THE Royal Australian Air Force Association Ballarat Branch held the Battle of Britain Commemorations on Sunday, including a flyover of RV-6 and Grumman Tiger aircraft from the Ballarat Aero Club. This year marked the 75th anniversary of the historic battle over England. Taking to the microphone, City of Ballarat Mayor Cr John Philips, welcomed everyone to the special occasion, adding it was an honour to be there. Cr Philips recalled the British Prime Minster Sir Winston Churchill’s speech, a tribute to the Royal Air Force, given to the British House of Commons, which, in part, reads ‘Never in the field of human conflict was so much owed by so many to so few’.
“Seventy five years on and we are fortunate to be enjoying the freedom and quality of the life that is the lasting legacy of the brave young airmen,” Cr Philips said.
“Make no mistake life in Australia would be very different had the Luftwaffe not been defeated. “Victory was not without a high price 537 RAF fighter command pilots died in the battle, at least 10 were Australian.
“These airmen will remain forever young and we continue to honour their feats and their memory. “I would like to commend the Ballarat Branch of RAAFA for ensuring the sacrifice and bravery shown in the skies over Britain 75 years ago, continues to be remembered.”
President of the RAAFA Ballarat Branch Tom Roberts OAM said at the wreath laying that it wasn’t just about the ‘fighter boys’ the ‘glamour ones’, there was a whole lot of backup – observation corp., radar stations, navy, army, aircraft production and repair and so on. “The actual combat went from July 10 to October 31,” Mr Roberts said. “There were four phases – first attacking the channel convoys, secondly attacking the radar bases and thirdly attacking all the RAF fighter stations to try and destroy planes on the ground and finally the blitz on London, which developed and continued on after the Battle of Britain was considered finished.”
On September 15 the Luftwaffe launched its largest and most concentrated attack against London in the hope of drawing out the RAF into a battle of annihilation.
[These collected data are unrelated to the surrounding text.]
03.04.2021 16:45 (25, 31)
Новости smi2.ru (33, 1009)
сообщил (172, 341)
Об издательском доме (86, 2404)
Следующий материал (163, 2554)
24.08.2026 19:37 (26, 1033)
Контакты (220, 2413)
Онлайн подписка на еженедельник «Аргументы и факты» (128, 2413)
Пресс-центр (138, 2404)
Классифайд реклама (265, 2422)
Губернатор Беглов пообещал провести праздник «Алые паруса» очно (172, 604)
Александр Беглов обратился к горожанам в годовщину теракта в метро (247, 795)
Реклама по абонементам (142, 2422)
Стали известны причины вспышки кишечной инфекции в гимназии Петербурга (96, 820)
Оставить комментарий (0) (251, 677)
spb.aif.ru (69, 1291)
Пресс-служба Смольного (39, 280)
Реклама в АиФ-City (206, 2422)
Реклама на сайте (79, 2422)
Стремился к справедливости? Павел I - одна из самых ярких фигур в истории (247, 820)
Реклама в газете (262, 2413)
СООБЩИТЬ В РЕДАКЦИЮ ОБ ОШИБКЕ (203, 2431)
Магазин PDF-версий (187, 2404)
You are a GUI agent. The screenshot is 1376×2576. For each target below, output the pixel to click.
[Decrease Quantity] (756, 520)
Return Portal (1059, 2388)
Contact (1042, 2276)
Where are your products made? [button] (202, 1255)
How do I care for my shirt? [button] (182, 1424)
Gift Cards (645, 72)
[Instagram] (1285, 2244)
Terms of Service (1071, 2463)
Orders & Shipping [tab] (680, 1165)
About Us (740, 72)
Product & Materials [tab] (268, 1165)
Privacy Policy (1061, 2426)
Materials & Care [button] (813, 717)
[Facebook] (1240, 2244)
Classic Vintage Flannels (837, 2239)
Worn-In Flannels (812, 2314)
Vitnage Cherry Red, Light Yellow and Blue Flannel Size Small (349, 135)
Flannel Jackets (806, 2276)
Around 1,500 aircraft took part in the air battles which lasted until dusk. The action was the climax of the Battle of Britain. “There no Australians remaining from the Battle of Britain,” Mr Roberts said. “There were only about 36, I think, Australians available in the combat, there were twice as many New Zealanders and that was basically because the output of pilots before the war was too many for the RAAF, having graduated from Point Cook a number of them went over on short service commission.”